Text shown:
"""
Margaret Howard McCracken Brown passed away on the night of Friday, November 16, in the Huntsville, Ala. residence of her daughter, Jane Wesley, and under hospice care. She was 90 years old. The cause of death was congestive heart failure, but she had suffered from increasingly crippling arthritis for the previous eight years.
Born on October 10, 1928, she grew up in Eutaw, Ala., as a member of a prominent Greene County family. Her grandfather, J.D. Steele, was the largest private land owner in the state until the 1950s. Her great-grandmother, Jane Robertson Howard, was a descendent of James “Horseshoe” Robertson, a once famous scout in the Revolutionary War army of Nathaniel Greene. She attended Fairfax Hall, a girl’s boarding school in Waynesboro, Va., Finch College, a women’s college in Manhattan, where her student housing was located on Park Avenue, and the University of Alabama in Tuscaloosa, where she earned a B.A. in 1950, majoring in history and minoring in French, and was a member of the Kappa Kappa Gamma sorority.
That same year, she married UA classmate Joe Allen Brown, a native of Fayette, Ala. The early years of her marriage took her to New Orleans and Chicago, where her husband suffered a health crisis that necessitated a return to her hometown. They had three children in Eutaw—Allen, David, and Jane—and Mr. Brown began a long career there with Alabama Power Company. That career took the family to Montgomery briefly and then to Tuscaloosa, where Allen matriculated at UA and David and Jane graduated from high school before attending college in Chapel Hill, N.C. and Washington D.C. respectively.
"""
Extracted information:
"""
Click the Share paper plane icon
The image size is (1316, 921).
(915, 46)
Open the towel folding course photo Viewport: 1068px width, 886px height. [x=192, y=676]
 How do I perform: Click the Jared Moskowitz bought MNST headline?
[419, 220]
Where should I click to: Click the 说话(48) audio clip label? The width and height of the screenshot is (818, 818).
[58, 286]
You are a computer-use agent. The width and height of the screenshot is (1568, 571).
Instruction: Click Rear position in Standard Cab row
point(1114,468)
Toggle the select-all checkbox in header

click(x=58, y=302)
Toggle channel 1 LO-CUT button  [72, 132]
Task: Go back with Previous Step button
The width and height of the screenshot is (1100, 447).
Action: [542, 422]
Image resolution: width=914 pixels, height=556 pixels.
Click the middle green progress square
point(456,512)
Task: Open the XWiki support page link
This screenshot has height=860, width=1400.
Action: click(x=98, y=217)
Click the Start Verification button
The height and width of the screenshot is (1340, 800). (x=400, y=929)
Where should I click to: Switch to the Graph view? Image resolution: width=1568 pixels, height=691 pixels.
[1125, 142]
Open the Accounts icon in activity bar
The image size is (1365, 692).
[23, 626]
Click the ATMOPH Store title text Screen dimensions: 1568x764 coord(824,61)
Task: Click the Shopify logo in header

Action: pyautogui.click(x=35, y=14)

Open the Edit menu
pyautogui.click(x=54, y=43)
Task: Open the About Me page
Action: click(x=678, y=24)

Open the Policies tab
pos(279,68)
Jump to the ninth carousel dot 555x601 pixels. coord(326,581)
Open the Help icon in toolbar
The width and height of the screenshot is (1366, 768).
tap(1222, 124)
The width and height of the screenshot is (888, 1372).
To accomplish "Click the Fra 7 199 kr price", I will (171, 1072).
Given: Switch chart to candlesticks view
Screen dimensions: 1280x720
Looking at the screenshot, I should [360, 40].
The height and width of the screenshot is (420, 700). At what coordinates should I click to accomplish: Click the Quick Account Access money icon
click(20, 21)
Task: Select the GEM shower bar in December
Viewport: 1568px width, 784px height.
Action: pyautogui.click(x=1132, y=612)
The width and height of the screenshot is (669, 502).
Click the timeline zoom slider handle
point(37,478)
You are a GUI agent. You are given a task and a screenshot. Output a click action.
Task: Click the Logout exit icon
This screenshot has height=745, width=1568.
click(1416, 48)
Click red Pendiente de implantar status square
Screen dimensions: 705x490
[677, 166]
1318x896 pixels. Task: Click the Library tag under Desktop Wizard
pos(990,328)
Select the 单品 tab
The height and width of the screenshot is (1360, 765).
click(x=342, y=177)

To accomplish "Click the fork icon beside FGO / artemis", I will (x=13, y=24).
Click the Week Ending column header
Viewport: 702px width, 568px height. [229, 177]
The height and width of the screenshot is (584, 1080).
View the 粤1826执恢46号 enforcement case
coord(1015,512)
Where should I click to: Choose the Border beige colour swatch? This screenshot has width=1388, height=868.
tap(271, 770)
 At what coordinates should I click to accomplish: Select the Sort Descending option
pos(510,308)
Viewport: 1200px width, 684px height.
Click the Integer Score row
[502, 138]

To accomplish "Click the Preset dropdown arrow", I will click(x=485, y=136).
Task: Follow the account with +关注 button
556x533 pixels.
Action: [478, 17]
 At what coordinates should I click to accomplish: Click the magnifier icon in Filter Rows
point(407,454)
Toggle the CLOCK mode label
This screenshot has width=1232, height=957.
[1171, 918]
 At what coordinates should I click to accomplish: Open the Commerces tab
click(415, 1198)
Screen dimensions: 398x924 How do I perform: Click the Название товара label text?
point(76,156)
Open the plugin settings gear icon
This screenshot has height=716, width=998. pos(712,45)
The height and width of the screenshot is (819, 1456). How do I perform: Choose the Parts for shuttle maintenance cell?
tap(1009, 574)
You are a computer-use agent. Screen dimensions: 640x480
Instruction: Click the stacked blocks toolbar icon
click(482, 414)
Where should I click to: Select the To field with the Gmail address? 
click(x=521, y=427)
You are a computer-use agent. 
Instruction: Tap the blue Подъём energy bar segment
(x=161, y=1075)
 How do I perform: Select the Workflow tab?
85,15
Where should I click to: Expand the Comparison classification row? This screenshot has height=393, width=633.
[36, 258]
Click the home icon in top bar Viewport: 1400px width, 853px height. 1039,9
"""
Activity list:
a – Answer these questions from the obituary above:
(i) In what year did she earn her B.A. from the University of Alabama?
(ii) Which company employed her husband for a long career?
(iii) What was the cause of her death?
b – Continue the obituary of Margaret Howard McCracken Brown from where it stops.

Answers for each item:
a –
(i) 1950
(ii) Alabama Power Company
(iii) Congestive heart failure

b –
Never entirely satisfied when exclusively relegated to the domestic sphere, she began working outside the home in the 1970s, first at the 1st National Bank of Tuscaloosa in a public relations position she held for ten years. After her marriage ended in divorce in 1983, she briefly co-owned and ran a gift shop in Tuscaloosa with a close friend. In 1986, she moved to Montgomery for a position in real estate sales. She returned to Tuscaloosa in 1990, where she worked in the office of UA administrator Dr. John Blackburn. In 2000, her passionate, lifelong love for the Gulf coast inspired her to move to Fairhope, Ala. Five years later, advancing age and close encounters with two hurricanes prompted a move to Huntsville, where her son, David, was a longtime resident. Her daughter, Jane, moved there the following year. Her eldest child, Allen, died of cancer in 2011.
She is survived by two children, David Brown and Jane Wesley, daughter in law Deborah Brown of Panama City, Fla., and grandson Stuart Brown (Regina) of Jacksonville, Fla. The family is honoring her strongly expressed wish that there be no funeral or memorial service. She arranged for a full body donation to a non-profit in Memphis for medical research purposes. After a time, her cremated ashes will be returned to the family. In light of her increasing alarm over the state of politics in America, she suggested that those wishing to honor her memory make donations to the American Civil Liberties Union (ACLU).